Direction: Render the material as a numbered list, beginning with the line that contains "112°E longitude tick label" and continuing through the line that contains "Hainan island outline". Include nothing outside that span, and omit blank lines.

** begin Exercise material **

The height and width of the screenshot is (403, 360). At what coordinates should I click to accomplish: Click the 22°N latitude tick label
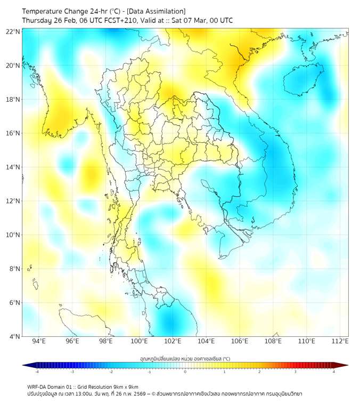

** end Exercise material **
** begin Exercise material **

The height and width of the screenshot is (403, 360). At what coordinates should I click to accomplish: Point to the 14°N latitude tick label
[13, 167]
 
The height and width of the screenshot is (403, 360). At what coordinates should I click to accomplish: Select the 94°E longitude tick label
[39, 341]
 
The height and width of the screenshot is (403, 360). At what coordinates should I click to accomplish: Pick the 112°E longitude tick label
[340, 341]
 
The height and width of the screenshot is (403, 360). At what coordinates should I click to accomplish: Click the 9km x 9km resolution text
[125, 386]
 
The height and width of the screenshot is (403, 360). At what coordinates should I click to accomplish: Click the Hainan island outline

** end Exercise material **
** begin Exercise material **

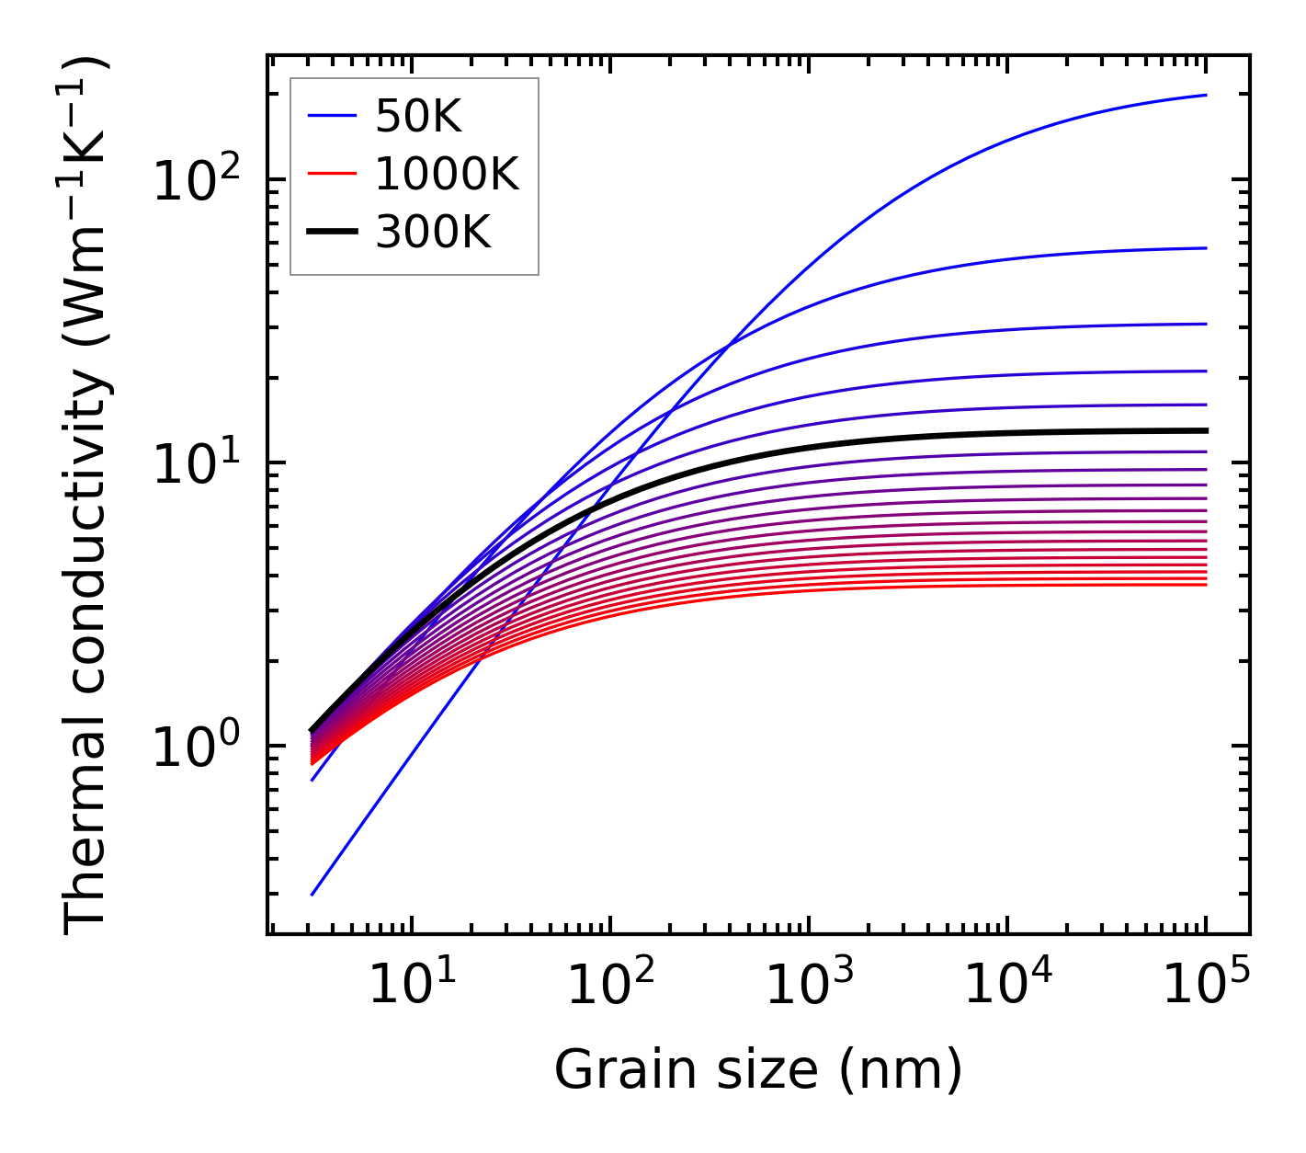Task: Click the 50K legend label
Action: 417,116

** end Exercise material **

Problem solution:
1. The height and width of the screenshot is (403, 360). At what coordinates should I click to accomplish: Pick the 112°E longitude tick label
2. [340, 341]
3. The height and width of the screenshot is (403, 360). At what coordinates should I click to accomplish: Click the 9km x 9km resolution text
4. [125, 386]
5. The height and width of the screenshot is (403, 360). At what coordinates should I click to accomplish: Click the Hainan island outline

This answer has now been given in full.